| GIVEN EXERCISE A |
The introduction below explicitly calls several things a "function." List each of them along with the description the introduction attaches to it.

| TEXT TO READ |
+---+
Introduction

Given a function \(f(x): \mathbb{R} \to \mathbb{R}\) and an invertible transformation function \(g(x, \varepsilon): \mathbb{R}, \mathbb{R} \to \mathbb{R}\), one may define a randomly perturbed function \(Z(x)=f(g(x, \varepsilon))\) where \(\varepsilon\) is a random variable described by probability density function \(p(\varepsilon)\). The expectation of this function is given as

$$E[Z(x)] = E[f(g(x, \varepsilon))] = \int_{-\infty}^{\infty} f(g(x, \varepsilon)) p(\varepsilon) d\varepsilon$$

Or equivalently, by letting \(u=g(x, \varepsilon)=g_x(\varepsilon)\) and U-substitution:

$$E[Z(x)] = E[f(g(x, \varepsilon))] = \int_{g(x, -\infty)}^{g(x, \infty)} f(u) p(g_{x}^{-1}(u)) \left (\frac{\partial g_x}{\partial\varepsilon}(g_x^{-1}(u)) \right)^{-1} du$$

where \(g_{x}^{-1}\) is an inverse function so \(g_{x}^{-1}(g(x, \varepsilon))=\varepsilon\) is satisfied. Note that whichever way it is viewed, \(E[Z(x)]\) constitutes a weighted average of values of \(f\) with weightings determined by \(g\) and \(p\).
+---+
| Word and item position data |
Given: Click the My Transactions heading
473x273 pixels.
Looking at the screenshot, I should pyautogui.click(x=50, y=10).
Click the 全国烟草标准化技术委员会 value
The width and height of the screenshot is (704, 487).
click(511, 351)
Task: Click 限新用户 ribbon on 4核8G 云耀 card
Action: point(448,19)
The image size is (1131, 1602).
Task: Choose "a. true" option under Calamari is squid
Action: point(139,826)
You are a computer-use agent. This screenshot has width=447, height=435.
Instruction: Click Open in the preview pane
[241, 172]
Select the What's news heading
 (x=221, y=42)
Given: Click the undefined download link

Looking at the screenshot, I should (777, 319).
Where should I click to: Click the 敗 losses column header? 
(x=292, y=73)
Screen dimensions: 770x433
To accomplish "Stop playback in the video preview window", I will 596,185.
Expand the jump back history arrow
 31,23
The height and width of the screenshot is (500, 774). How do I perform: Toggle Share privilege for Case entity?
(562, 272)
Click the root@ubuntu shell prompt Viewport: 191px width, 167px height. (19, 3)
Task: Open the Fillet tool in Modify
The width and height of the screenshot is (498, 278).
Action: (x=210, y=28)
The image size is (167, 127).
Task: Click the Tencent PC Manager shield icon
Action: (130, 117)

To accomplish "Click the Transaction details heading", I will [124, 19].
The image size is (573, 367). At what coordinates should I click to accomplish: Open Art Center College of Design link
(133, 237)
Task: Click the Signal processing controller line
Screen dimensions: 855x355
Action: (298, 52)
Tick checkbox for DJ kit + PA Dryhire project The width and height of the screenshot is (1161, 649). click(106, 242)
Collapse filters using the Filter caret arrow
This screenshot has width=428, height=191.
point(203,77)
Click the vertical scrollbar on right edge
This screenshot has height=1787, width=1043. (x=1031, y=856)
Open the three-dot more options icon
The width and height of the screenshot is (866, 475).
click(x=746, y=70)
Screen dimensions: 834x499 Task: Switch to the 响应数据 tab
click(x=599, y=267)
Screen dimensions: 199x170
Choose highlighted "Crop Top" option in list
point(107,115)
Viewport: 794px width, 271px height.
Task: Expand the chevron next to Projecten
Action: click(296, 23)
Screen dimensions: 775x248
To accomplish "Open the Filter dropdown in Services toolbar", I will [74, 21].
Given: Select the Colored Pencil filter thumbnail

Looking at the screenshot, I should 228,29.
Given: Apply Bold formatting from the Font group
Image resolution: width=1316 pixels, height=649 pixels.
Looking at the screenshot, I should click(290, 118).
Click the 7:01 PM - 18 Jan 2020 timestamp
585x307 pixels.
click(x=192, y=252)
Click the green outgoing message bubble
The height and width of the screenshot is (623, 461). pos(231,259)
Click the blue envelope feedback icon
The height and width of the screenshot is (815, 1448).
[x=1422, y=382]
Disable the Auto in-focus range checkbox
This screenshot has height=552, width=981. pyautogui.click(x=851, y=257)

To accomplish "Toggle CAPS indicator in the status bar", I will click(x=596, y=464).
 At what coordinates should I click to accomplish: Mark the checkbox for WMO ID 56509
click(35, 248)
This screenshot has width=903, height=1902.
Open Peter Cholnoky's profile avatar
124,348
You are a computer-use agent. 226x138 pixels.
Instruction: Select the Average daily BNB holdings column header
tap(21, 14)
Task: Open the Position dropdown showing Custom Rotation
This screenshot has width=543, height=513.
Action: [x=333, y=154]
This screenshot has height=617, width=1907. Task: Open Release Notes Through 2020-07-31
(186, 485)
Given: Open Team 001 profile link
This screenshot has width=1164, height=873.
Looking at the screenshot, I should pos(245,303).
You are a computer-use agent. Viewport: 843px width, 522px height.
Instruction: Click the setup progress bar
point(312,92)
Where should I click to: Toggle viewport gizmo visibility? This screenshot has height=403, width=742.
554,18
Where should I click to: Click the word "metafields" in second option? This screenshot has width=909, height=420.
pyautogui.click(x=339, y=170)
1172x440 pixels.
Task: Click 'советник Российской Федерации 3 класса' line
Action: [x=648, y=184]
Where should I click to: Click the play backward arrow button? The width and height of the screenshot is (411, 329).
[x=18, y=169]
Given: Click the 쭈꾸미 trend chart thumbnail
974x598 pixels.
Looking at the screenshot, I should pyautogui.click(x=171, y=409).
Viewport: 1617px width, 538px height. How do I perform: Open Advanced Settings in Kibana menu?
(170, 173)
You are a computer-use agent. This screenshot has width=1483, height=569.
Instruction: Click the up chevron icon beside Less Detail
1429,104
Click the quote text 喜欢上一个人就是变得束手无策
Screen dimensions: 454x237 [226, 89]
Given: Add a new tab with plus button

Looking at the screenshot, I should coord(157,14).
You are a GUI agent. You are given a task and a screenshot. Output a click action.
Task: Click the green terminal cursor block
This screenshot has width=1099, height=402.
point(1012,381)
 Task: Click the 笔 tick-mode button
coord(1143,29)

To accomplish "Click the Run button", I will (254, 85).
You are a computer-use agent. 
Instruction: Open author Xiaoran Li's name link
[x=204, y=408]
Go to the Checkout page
+---+
| GIVEN EXERCISE B |
From the entries above, echo the stretch from the line containing "The height and width of the screenshot is (500, 774)." through the line containing "will [124, 19].".

| TASK OUTPUT A |
- f(x): a function from ℝ to ℝ
- g(x, ε): an invertible transformation function
- Z(x) = f(g(x, ε)): a randomly perturbed function
- p(ε): the probability density function that describes the random variable ε
- g_x^{-1}: an inverse function, satisfying g_x^{-1}(g(x, ε)) = ε

| TASK OUTPUT B |
The height and width of the screenshot is (500, 774). How do I perform: Toggle Share privilege for Case entity?
(562, 272)
Click the root@ubuntu shell prompt Viewport: 191px width, 167px height. (19, 3)
Task: Open the Fillet tool in Modify
The width and height of the screenshot is (498, 278).
Action: (x=210, y=28)
The image size is (167, 127).
Task: Click the Tencent PC Manager shield icon
Action: (130, 117)

To accomplish "Click the Transaction details heading", I will [124, 19].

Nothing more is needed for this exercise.